[WHAT THE EXERCISE ASKS]
Give an exact reproduction of the lines from the one with "You are a computer-use agent." to the final line of the entries below, both ends included, and omit the pictures.

Stored records
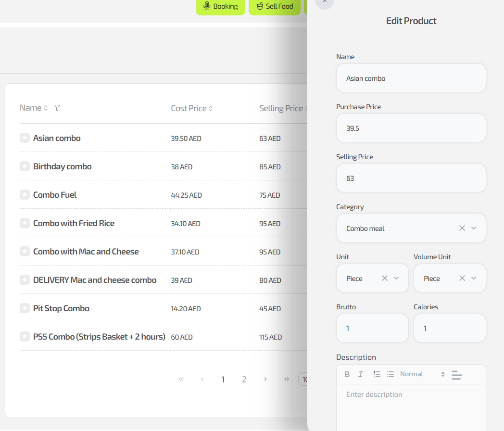The image size is (504, 431).
Task: Open the Normal text style dropdown
Action: click(422, 374)
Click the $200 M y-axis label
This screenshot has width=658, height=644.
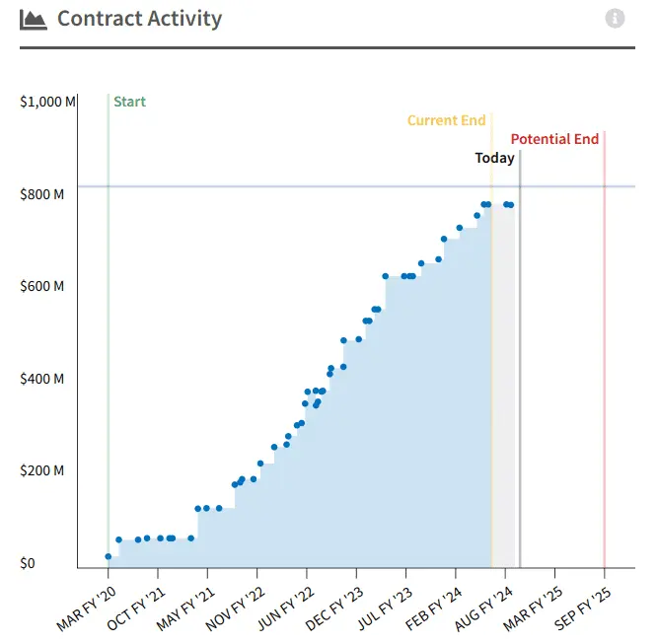coord(42,470)
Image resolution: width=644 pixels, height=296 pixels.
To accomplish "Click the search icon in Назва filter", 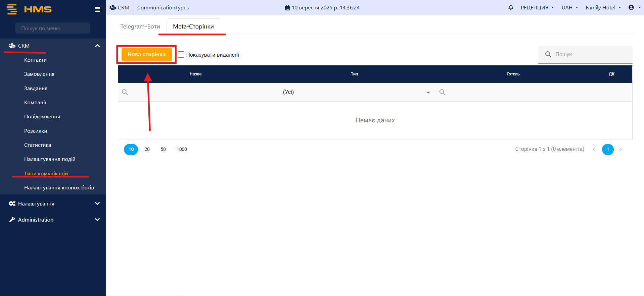I will (x=125, y=92).
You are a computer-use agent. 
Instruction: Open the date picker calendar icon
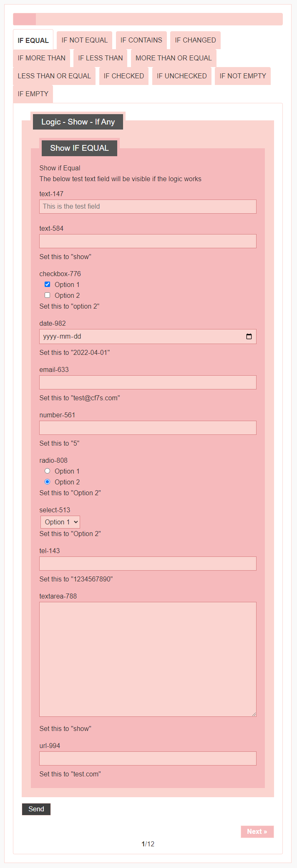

[ANSWER]
You are a computer-use agent. 
Instruction: Open the date picker calendar icon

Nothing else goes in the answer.